2019年3月11日(月) 17:15 〜 19:00 M101 (H101)

近藤 浩太(理研)

18:30 〜 18:45

[11p-M101-20] In-plane Magnetoresistance of Graphene in Ni/Graphene/Ni Spin-valve-like Structure: A New Prospective of Spin-logic Device

〇(M2)Yusuf Wicaksono1、Halimah Harfah1,2、Koichi Kusakabe1 (1.Osaka Univ.、2.Univ. of Indonesia)

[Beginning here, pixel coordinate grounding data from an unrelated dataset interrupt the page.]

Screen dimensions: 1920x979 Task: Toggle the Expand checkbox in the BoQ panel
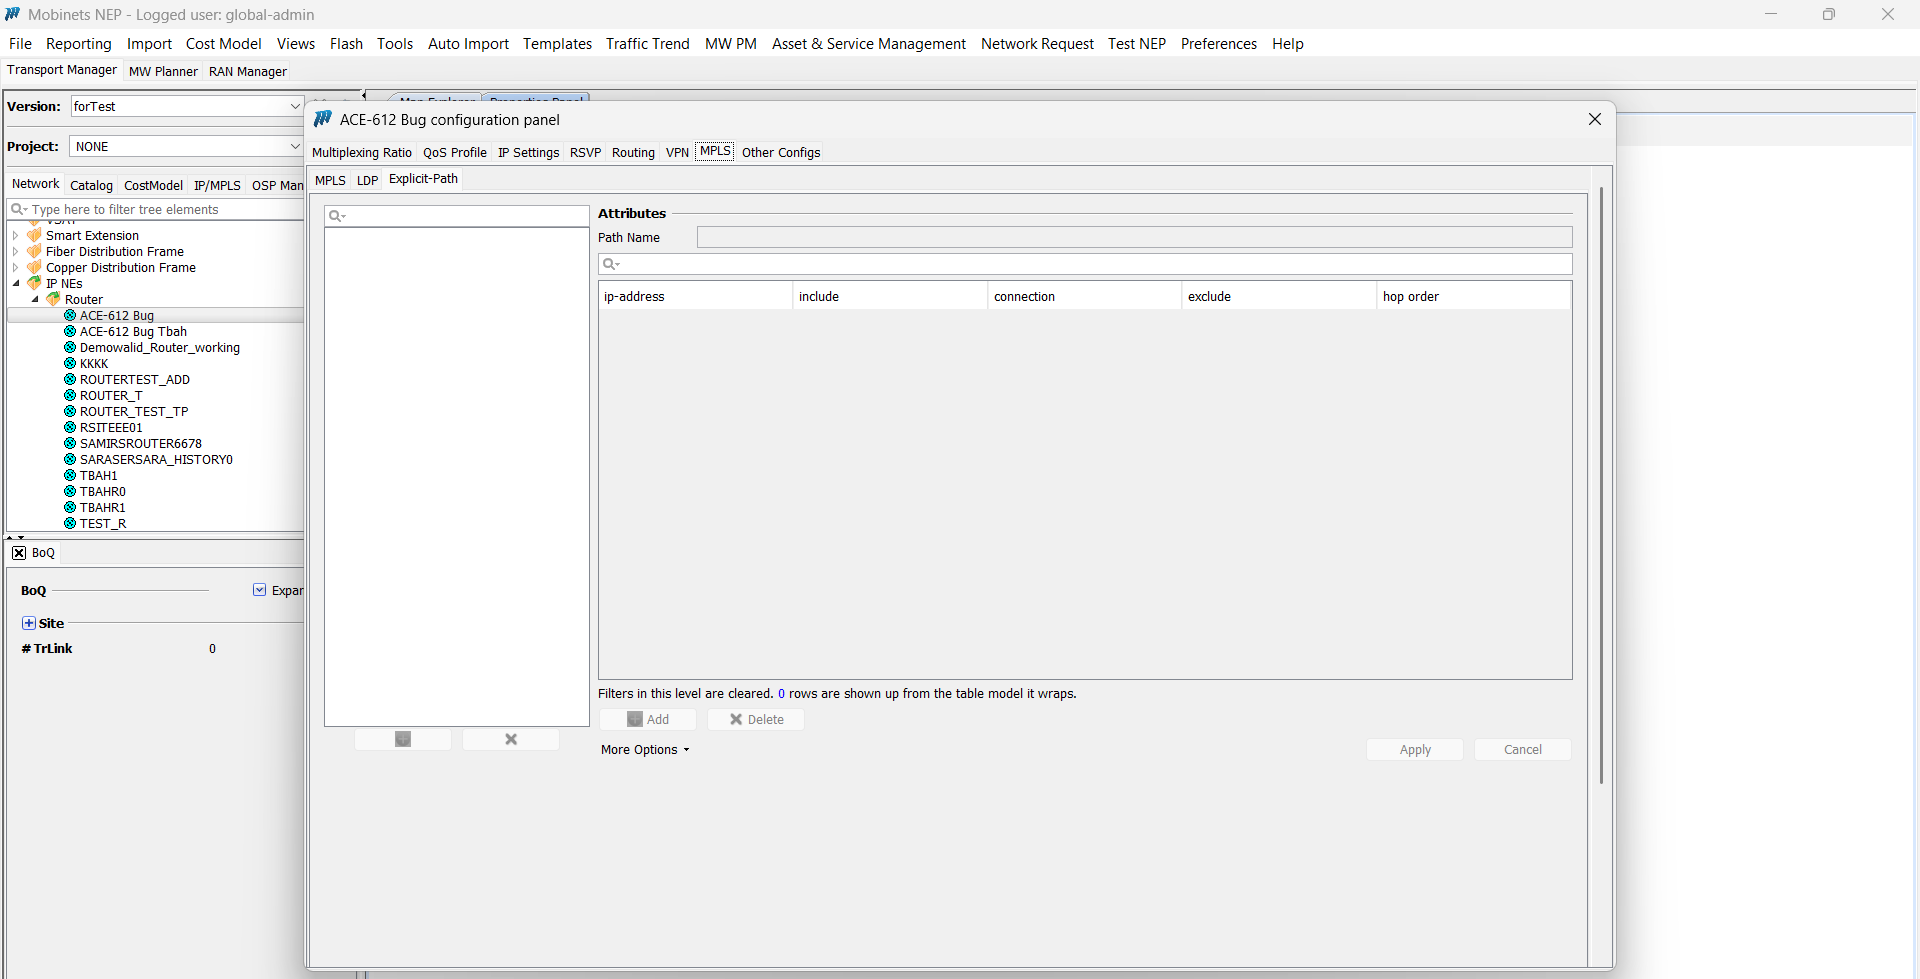tap(260, 590)
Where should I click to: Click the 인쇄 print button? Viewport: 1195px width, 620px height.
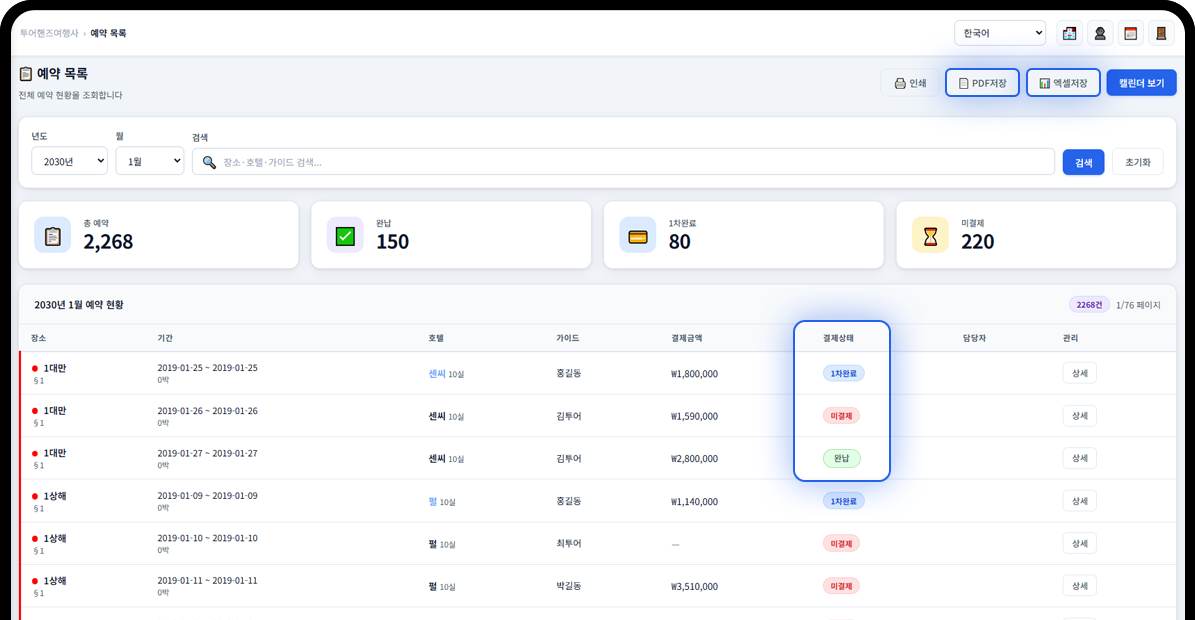point(910,83)
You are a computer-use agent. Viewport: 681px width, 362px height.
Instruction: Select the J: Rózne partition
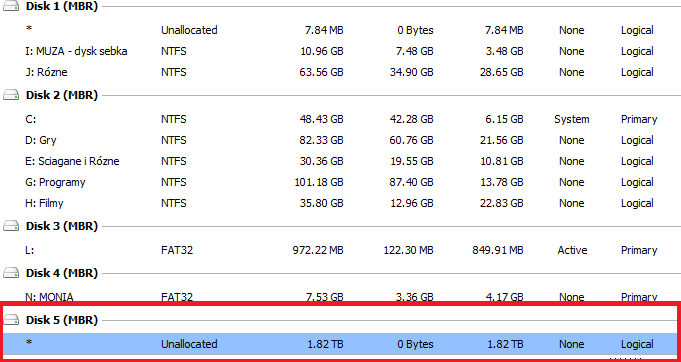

キーワード:graphene, in-plane magnetoresistance, spin-valve

We present magnetic properties and electronic structure studies of a graphene-based nano-spin-valve-like structure theoretically. Magnetic nickel layers on both sides of graphene are considered. A spin-polarized generalized-gradient-approximation determines electronic states. In the most energetically stable stacking arrangement of graphene and two nickel layers, the anti-parallel spin configuration of the underlayer and overlayer magnetic moments has the lowest energy1. The spin density mapping and obtained band-structure results show that when upper and lower Ni(111) slabs have anti-parallel (parallel) magnetic-moment configuration, the carbon atoms of sublattice A and B will have antiferromagnetic (ferromagnetic) spin configuration. A band gap at the Dirac cone is open when the alignment is anti-parallel configuration, and it is closed when the alignment is parallel configuration1. Therefore, the in-plane conductance of the graphene layer depends on the magnetic alignment of two nickel slabs when the Fermi level is adjusted at the Dirac point. Our results also indicate a spin filtering effect of electron current in the graphene electrode which leads the material act as a magnetic-field-induced switch for the electron current. These findings along with room-temperature spin transport property of graphene and long propagation diffusion lengths (several micrometers)2 open the opportunity to develop a graphene-based spin-logic device.